◆ Work order A ◆
Decide whether each statement below agrees with the talk listing, answering yes or no and quoting the words from the talk listing that settle it: (i) Masha Itkina earned her PhD at the Stanford Intelligent Systems Laboratory; (ii) the talk examines safety in 12 conversational AI agents; (iii) the average CAASR rating across all agents is an F.
◆ Work order B ◆
According to the talk listing, how many years did Shannon Novak spend in the education and technology sectors before the current role?
◆ Work order C ◆
Please summarize the talk listing in three sentences.

◆ Text excerpt ◆
════

Masha Itkina is a Research Scientist at the Toyota Research Institute (TRI) where she co-leads the Trustworthy Learning under Uncertainty (TLU) research direction in the context of Large Behavior Models (LBMs). She is currently researching statistical robot evaluation, failure detection, and active learning. She received her PhD from the Stanford Intelligent Systems Laboratory (SISL), where her research focused on perception for self-driving cars. In particular, perception systems that robustly predict the evolution of the dynamic environment and make inference into spatially occluded regions, while taking into account uncertainty.
5/1Shannon Novak,
Safe Space Alliance
When Friends Turn Fatal: Conversational AI’s Safety Meltdown

Note: This talk will discuss sensitive topics like depression, self-harm, and suicide

There are increasing reports of conversational AI agents causing, or having the potential to cause significant harm to people through failure or malfunction including death. As the director of a nonprofit organisation dedicated to the safety of queer people around the world I receive reports almost daily of conversational AI agents gone bad including agents that: threaten to out queer people, encourage suicide, provide misinformation about queer communities, have extreme biases against queer people, and misuse data.

In this talk I’ll expand beyond (but still include) queer communities to all communities and discuss the alarming lack of safety in 14 conversational AI agents (including ChatGPT, Grok, Replika, and children’s AI companions). I’ll introduce the “Maida Test”, a new framework for stress testing conversational agents, a proposed conversational AI agent safety benchmark system, and a newly developed “Conversational AI Agent Safety Rating (CAASR)” system. I’ll talk about the CAASR rating (from A+ to F) calculated for each agent (the average across all agents being an “F”), and why an immediate and collaborative response is needed between developers, policy makers, researchers, and users to address the safety threats identified.

Shannon is the director of the Safe Space Alliance, a queer-led nonprofit organization that helps people identify, navigate, and create safe spaces for queer communities worldwide. He spent 20 years in the education and technology sectors across industries before moving into his current role. His current research focuses on reducing rates of anxiety, suicide, and depression for queer communities, and emerging technologies and their relationships with queer communities.

════

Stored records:

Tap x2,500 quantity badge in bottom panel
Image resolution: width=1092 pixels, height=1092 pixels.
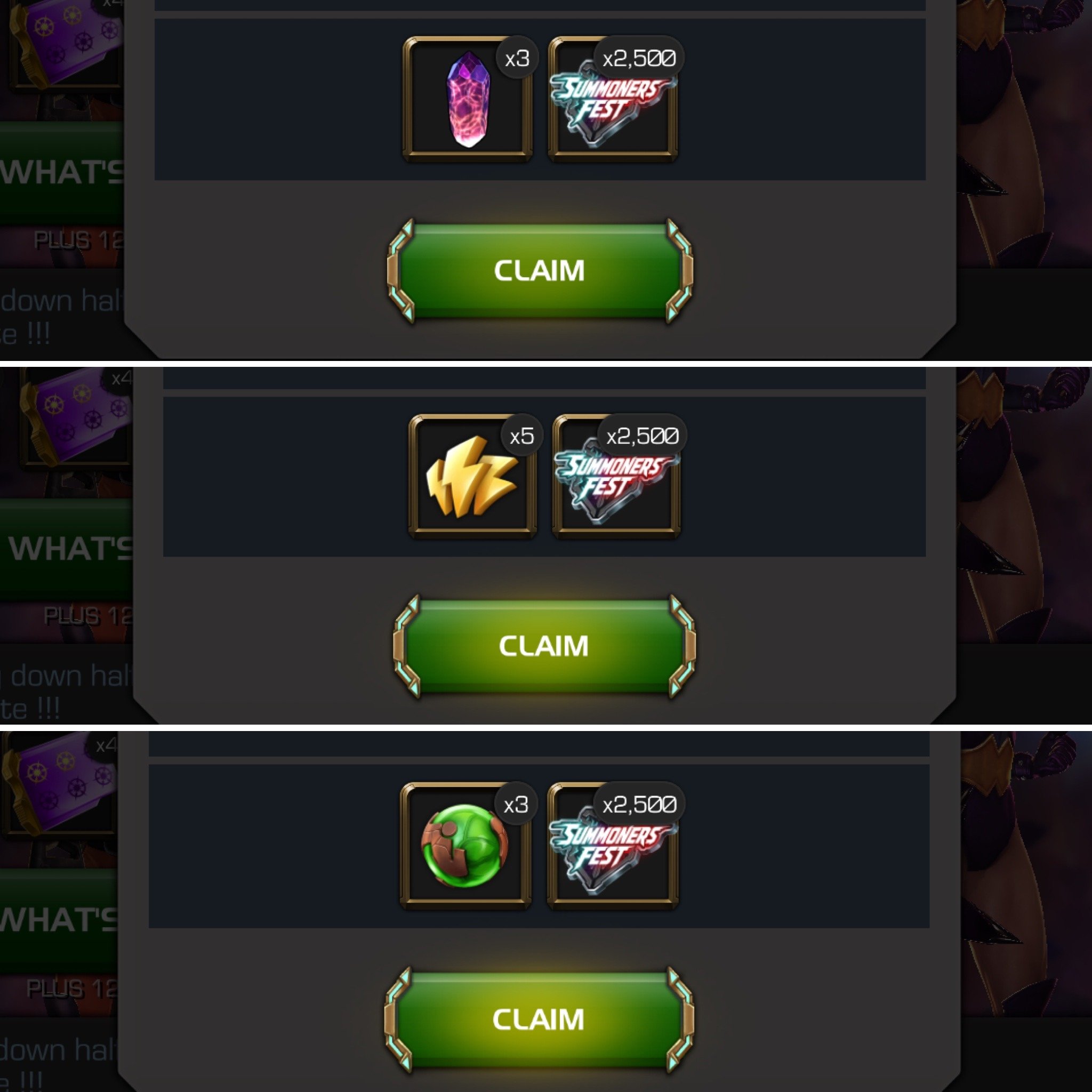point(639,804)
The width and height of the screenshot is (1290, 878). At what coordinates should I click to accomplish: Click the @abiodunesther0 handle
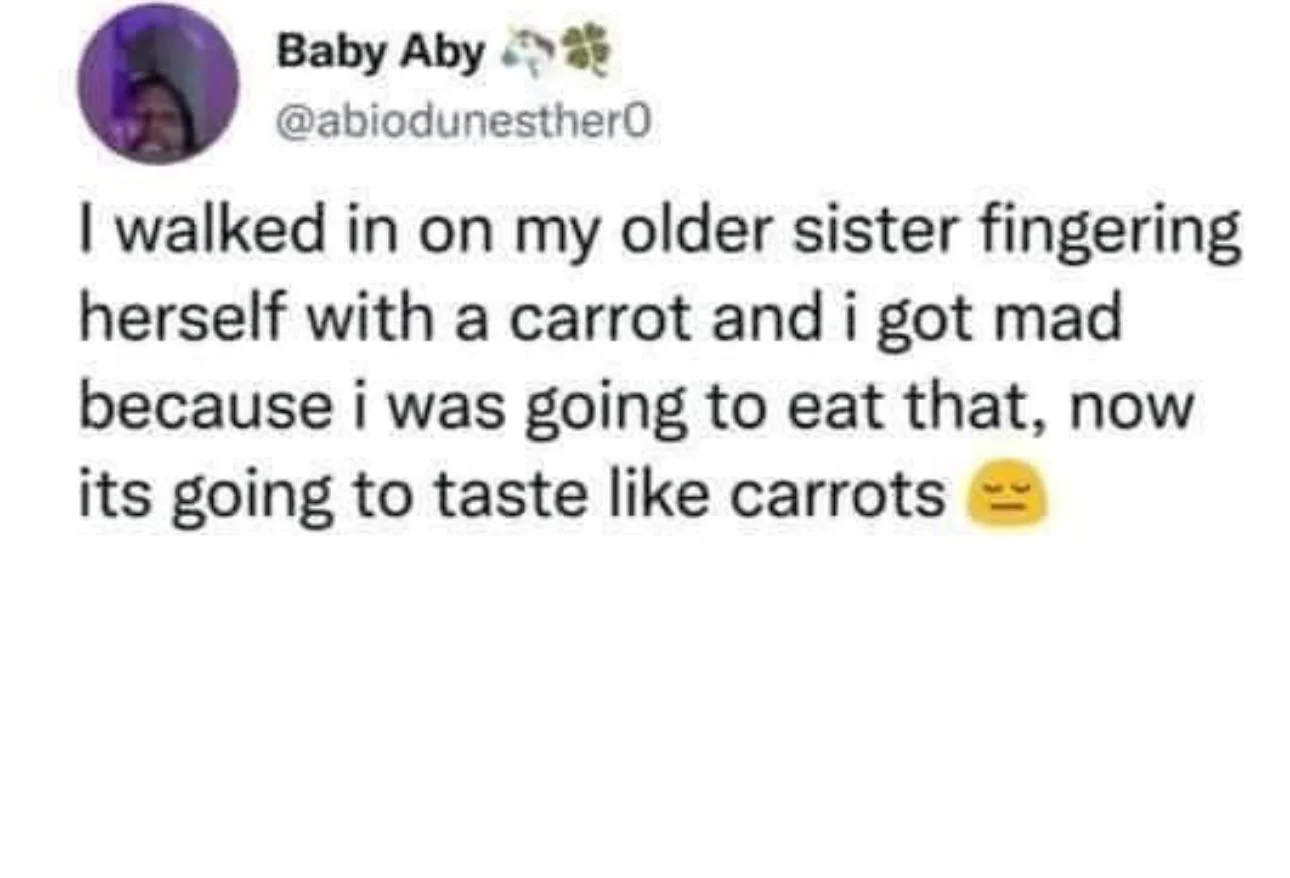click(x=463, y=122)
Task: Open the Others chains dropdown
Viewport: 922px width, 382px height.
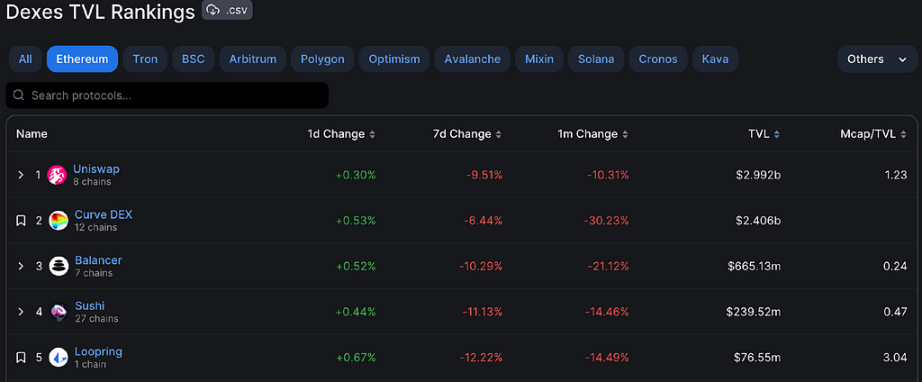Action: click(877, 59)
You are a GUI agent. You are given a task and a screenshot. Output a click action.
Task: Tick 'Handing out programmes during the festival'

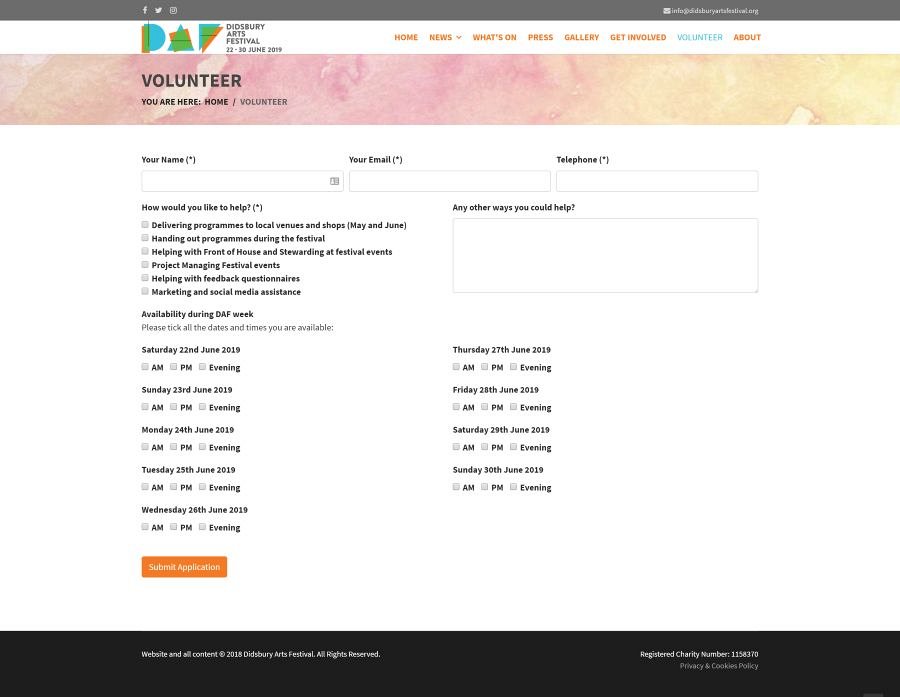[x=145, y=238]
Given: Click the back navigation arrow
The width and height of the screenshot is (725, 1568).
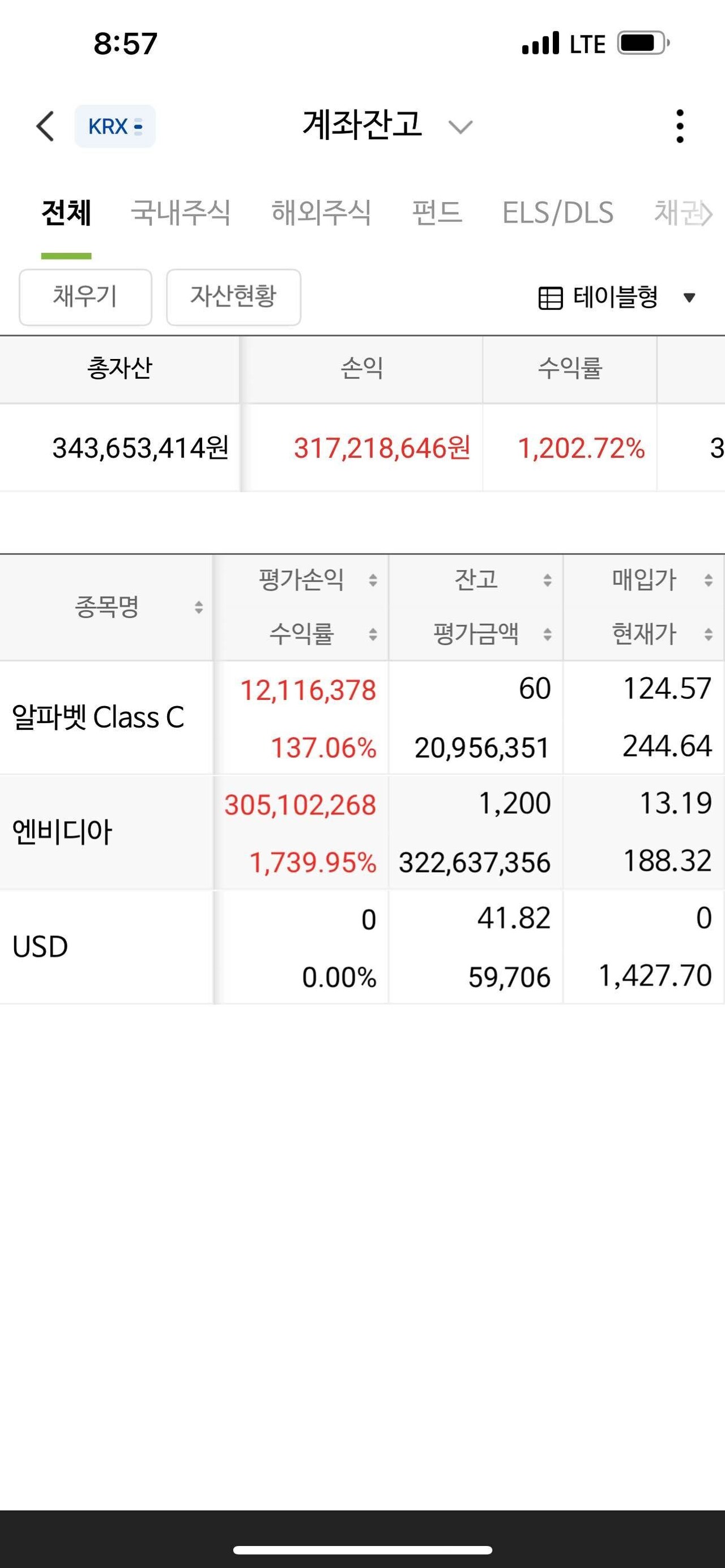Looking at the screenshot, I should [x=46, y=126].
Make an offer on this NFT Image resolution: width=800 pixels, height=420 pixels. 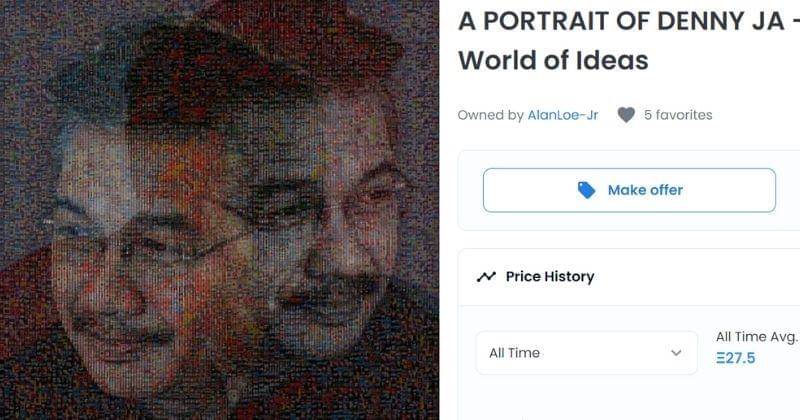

════

◆ Answer box A ◆
(i) Yes: "She received her PhD from the Stanford Intelligent Systems Laboratory (SISL)"
(ii) No: "the alarming lack of safety in 14 conversational AI agents"
(iii) Yes: "the average across all agents being an “F”"

◆ Answer box B ◆
20 years.

◆ Answer box C ◆
Masha Itkina, a Research Scientist at the Toyota Research Institute, researches statistical robot evaluation, failure detection, and active learning, and earned a PhD at Stanford focused on perception for self-driving cars. Shannon Novak, director of the queer-led nonprofit Safe Space Alliance, will discuss the alarming lack of safety in 14 conversational AI agents, including ChatGPT, Grok, and Replika. The talk introduces the "Maida Test" for stress testing conversational agents, a proposed safety benchmark system, and the "Conversational AI Agent Safety Rating (CAASR)" system, and it calls for a collaborative response from developers, policy makers, researchers, and users.